Don't forget, you can use loops to simplify the process further.

Instead of changing these values manually, if you ever have to, you may want to look into loading them from a config file? Not sure if your notes will ever change but its just a suggestion.

A simple menu system would make this application much more accessible to your friends  (Convert, Display, Edit, etc. notes)

Gotta love PHP .


----------



## ste2425 (Feb 15, 2010)

aye i do have loops to play the notes and use variables to access the data in the array. so it seems quite easy but i no this stuff is rather basic but im learnin it quick, and enjoying it too.


----------



## Clement (Feb 15, 2010)

ste2425 said:


> aye i do have loops to play the notes and use variables to access the data in the array. so it seems quite easy but i no this stuff is rather basic but im learnin it quick, and enjoying it too.



As you learn more you can modify this code if you choose, or create new code.
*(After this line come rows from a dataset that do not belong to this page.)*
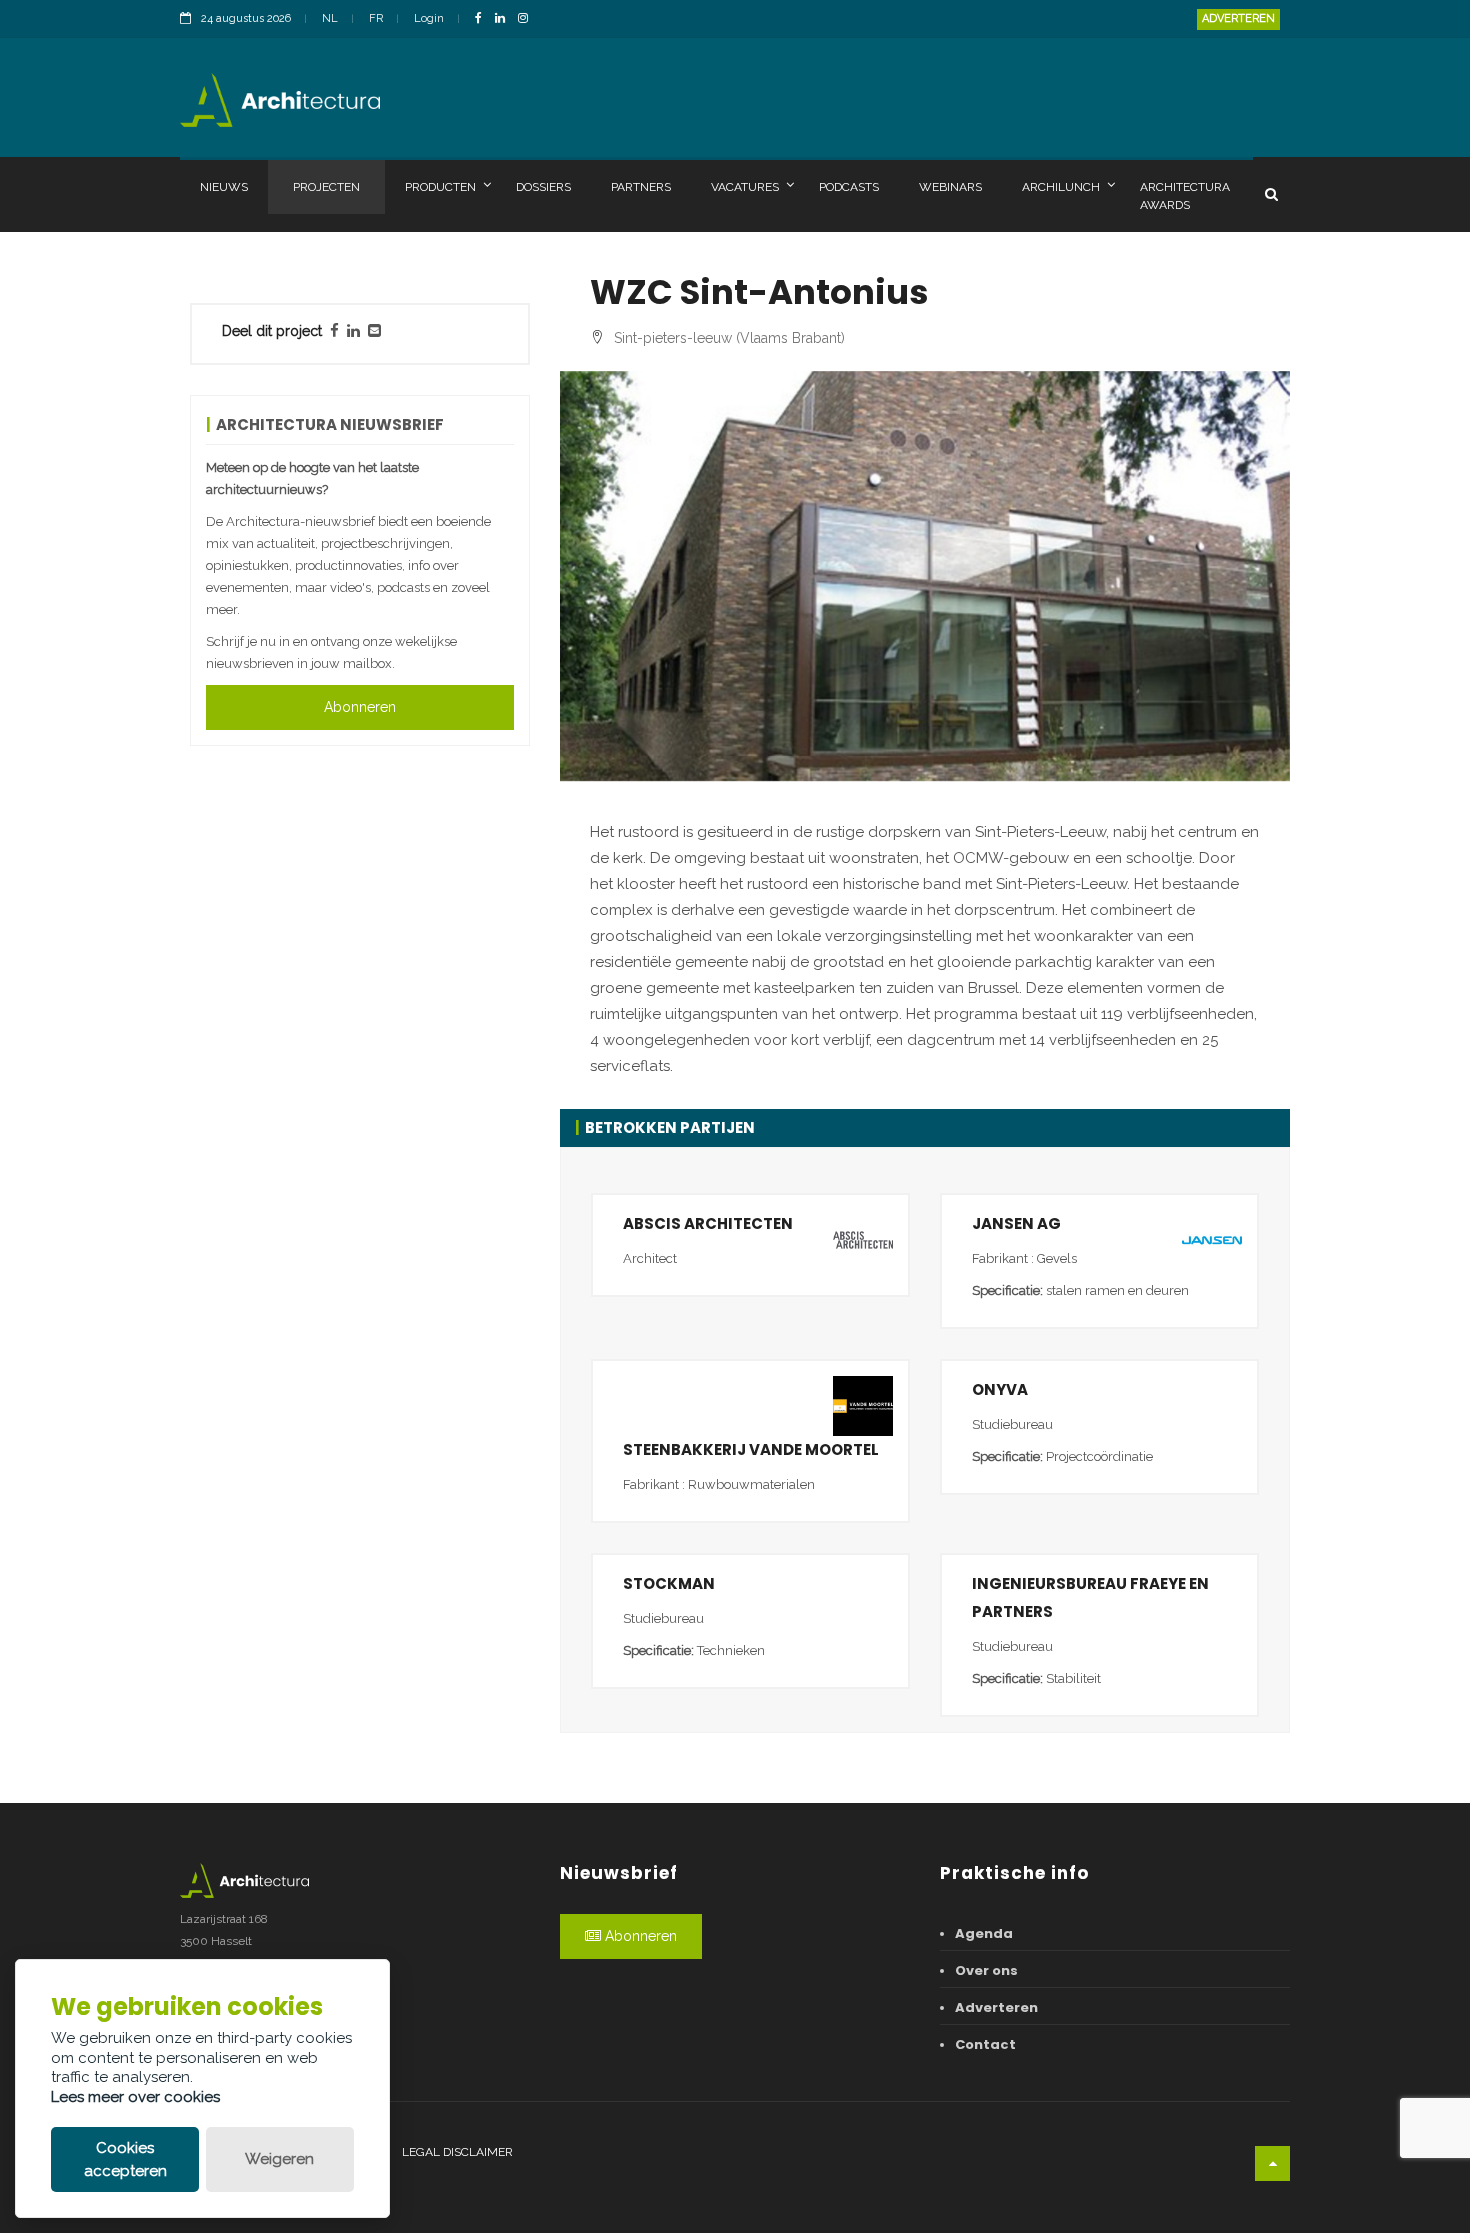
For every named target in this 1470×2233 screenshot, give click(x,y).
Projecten (326, 187)
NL (330, 18)
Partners (641, 187)
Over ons (986, 1970)
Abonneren (360, 707)
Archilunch (1061, 187)
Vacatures (745, 187)
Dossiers (543, 187)
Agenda (984, 1933)
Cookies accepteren (125, 2159)
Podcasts (849, 187)
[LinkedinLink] (505, 19)
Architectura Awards (1185, 196)
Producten (440, 187)
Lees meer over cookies (135, 2097)
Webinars (950, 187)
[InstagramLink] (528, 19)
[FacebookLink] (483, 19)
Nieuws (224, 187)
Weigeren (279, 2159)
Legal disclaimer (457, 2152)
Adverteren (1238, 18)
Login (429, 18)
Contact (985, 2044)
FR (376, 18)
If its fun by all means, Enjoy!!!!


----------



## ste2425 (Feb 15, 2010)

Clement said:


> As you learn more you can modify this code if you choose, or create new code.
> 
> If its fun by all means, Enjoy!!!!



that much is true


----------



## ste2425 (Feb 15, 2010)

yes finally i got it done!!!! jesus it was hard but fun, my first proper full program. Its nothing spectacular as oposed to what you guys can do but for my first program i like it. I feel a strange sense og achievement now ive done it. Had a few bugs one was if you selected it to play a scale with 12 notes then a scale with 8 it would get to the eight then try to carry on and throw up a midi error, but that was fixed with a simple loop. Another error was if you selected it to accend when playing a scale then select another scale to decend straight after it would hang on one note and just keep playing it. But fixed that too
so again thanks for the help, my program probably wouldnt be half as good without it.


----------



## Clement (Feb 15, 2010)

ste2425 said:


> yes finally i got it done!!!! jesus it was hard but fun, my first proper full program. Its nothing spectacular as oposed to what you guys can do but for my first program i like it. I feel a strange sense og achievement now ive done it. Had a few bugs one was if you selected it to play a scale with 12 notes then a scale with 8 it would get to the eight then try to carry on and throw up a midi error, but that was fixed with a simple loop. Another error was if you selected it to accend when playing a scale then select another scale to decend straight after it would hang on one note and just keep playing it. But fixed that too
> so again thanks for the help, my program probably wouldnt be half as good without it.



Congratulations!!!! 

BTW my first complete (bug free ) program ever, was 'Hello World' in C, yours is far more complex than that!


----------